The federal government has lowered its growth forecast for 2019 to 0.5 percent, down from an already lowered estimate of 1.0 percent. Initial gross domestic product (GDP) growth expectations for this year were once as high as 1.8 percent. However, the German government is insisting momentum is expected to pick up in 2020 where growth of 1.5 percent is expected. Economy Minister Peter Altmaier said trade disputes and Brexit uncertainty were weighing on the German economy.
Meanwhile the production and industrial sector has been hit by new car emission regulations (WLTP) and unusually low Rhine water levels.
Mr Altmaier said: “The economic development in Germany has cooled since the middle of last year.

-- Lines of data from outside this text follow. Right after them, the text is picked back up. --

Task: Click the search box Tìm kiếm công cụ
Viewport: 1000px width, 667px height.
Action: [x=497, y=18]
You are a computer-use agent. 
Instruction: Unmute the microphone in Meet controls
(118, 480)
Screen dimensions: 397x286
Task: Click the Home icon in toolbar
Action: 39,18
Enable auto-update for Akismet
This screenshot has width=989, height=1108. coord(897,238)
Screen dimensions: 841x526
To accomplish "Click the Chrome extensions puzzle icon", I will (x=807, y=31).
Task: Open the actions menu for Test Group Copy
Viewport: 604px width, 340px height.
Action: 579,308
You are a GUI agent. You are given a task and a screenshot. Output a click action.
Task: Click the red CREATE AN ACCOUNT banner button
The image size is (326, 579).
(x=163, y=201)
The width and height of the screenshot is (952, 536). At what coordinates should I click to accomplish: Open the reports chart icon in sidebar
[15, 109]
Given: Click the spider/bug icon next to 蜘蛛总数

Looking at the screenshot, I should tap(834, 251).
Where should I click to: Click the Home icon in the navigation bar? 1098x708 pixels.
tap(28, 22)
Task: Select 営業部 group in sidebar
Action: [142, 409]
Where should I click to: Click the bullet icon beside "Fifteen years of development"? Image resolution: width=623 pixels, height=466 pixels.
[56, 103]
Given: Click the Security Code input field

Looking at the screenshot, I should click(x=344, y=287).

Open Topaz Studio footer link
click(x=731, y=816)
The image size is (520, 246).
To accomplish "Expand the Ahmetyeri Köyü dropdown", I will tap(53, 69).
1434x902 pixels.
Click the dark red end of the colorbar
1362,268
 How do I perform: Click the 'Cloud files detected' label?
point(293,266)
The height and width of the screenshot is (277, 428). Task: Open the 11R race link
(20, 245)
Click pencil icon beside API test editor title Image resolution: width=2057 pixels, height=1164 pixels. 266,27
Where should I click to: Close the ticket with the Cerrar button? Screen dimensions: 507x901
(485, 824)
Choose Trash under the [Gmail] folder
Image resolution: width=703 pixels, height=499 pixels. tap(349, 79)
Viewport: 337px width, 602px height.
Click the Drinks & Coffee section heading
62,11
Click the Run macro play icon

“The good news is – we will overcome this phase of weakness in the future.”
Writing in a report earlier this month, Mr Altmaier described the German economy as “showing a mixed picture”.
He continued: “Services and construction in particular remain in good shape.
“The industrial sector is going through a weak phase due to the slowing world economy.”
Germany has sparked fears of an overall slowdown in growth after a string of weak data releases pointed to the economy grinding to a halt.
This month revealed isappointing trade activity revealed exports and imports fell more than expected in February.
The Federal Statistics Office said seasonally adjusted exports were down by 1.3 percent on the month.
This marks the biggest drop in 12 months, while imports fell 1.6 percent.
Last month the International Monetary Fund (IMF) to spend more to boost economic growth and reduce its current account surplus.
Head of the IMF’s European department Poul Thomsen also said wages in Germany should rise more to better reflect the fall in unemployment.
He said: “We continue to see a case for Germany to increase spending or cut taxes to boost growth.
“Looking forward, given the fiscal space Germany has, we can see reforms over several years that would boost spending.
“We need to see more and keep it coming.”